巨人のドラフト1位ルーキー沢村拓一投手(22=中大)が15日の紅白戦で実戦デビューすることが4日、有力となった。川口和久投手総合コーチ(51)が示唆した。1軍練習オフのこの日は、昨年口蹄(こうてい)疫で苦しんだ宮崎県の畜産農家を訪れた。子牛にミルクをあげたりするなど飼育を体験すると同時に、畜産農家を勇気づけるべく肉好きをアピールした。身内相手の実戦デビューでは“肉食系”らしく、先輩相手にガツガツいく。

 剛腕がついにプロの打者と対戦する。3日のフリー打撃で小野、星野、野間口、須永、朝井、金刃の6人が登板。紅白戦の初戦(13日)にこのメンバーを中心に登板させるかと聞かれた川口投手総合コーチは「順当にいけばそうなるでしょうね」と話した。キャンプイン前日(1月31日)には、沢村の初登板に関し「順調に行けば、紅白戦の初戦か2戦目(15日)ですよ」と話していた。となれば、実戦デビューは2戦目が有力。同コーチは「勝手に想像してください」とニヤッと笑いながら言った。

 宮崎キャンプ第2クール2日目の明日6日にはフリー打撃登板も予定。沢村は「ブルペンでよくてもバッターが立ってよくなかったら話にならない。実戦感覚をつけていかないと」と、打者を想定して投げることも考えている。キャンプ初日のブルペンではクセが発覚したが、小谷2軍投手コーチは「誰にでもあるもの。いい投手はそれを逆手にもとれる。クセが出ることを恐れるよりも、実戦感覚が大事なんだ」と話す。沢村の考え方はベテランコーチの発想とも合致する。

» 課題
上の沢村投手の記事のうち、「宮崎キャンプ第2クール2日目」から「ンコーチの発想とも合致する。」までの部分を、一字も変えずに書き写しなさい。

» 資料
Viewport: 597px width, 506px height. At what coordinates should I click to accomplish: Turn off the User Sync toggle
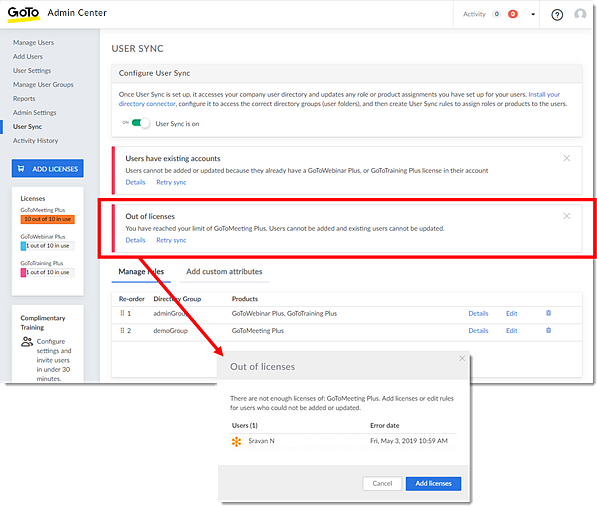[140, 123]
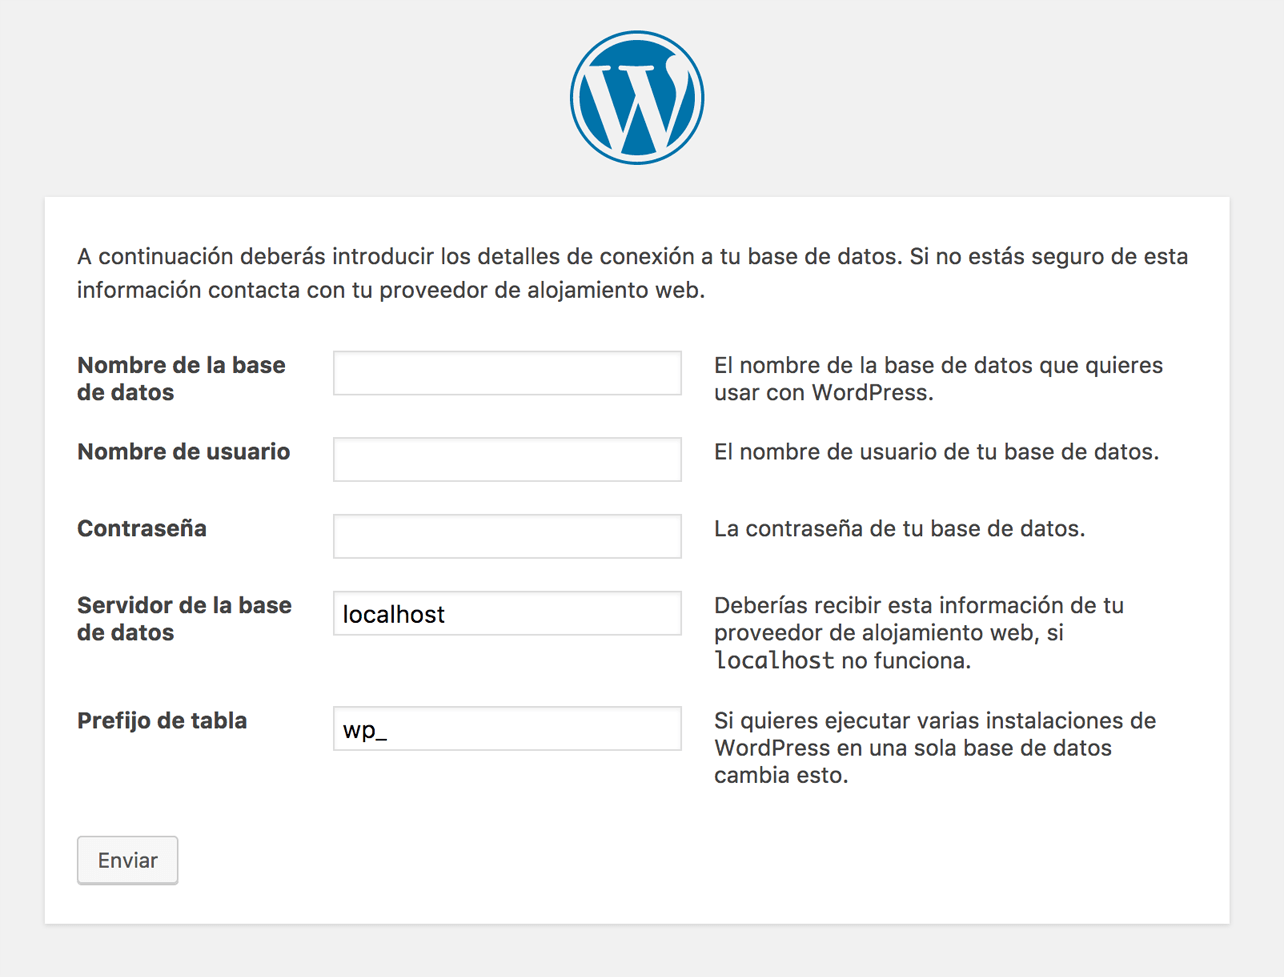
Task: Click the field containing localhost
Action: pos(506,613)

» 解答
宮崎キャンプ第2クール2日目の明日6日にはフリー打撃登板も予定。沢村は「ブルペンでよくてもバッターが立ってよくなかったら話にならない。実戦感覚をつけていかないと」と、打者を想定して投げることも考えている。キャンプ初日のブルペンではクセが発覚したが、小谷2軍投手コーチは「誰にでもあるもの。いい投手はそれを逆手にもとれる。クセが出ることを恐れるよりも、実戦感覚が大事なんだ」と話す。沢村の考え方はベテランコーチの発想とも合致する。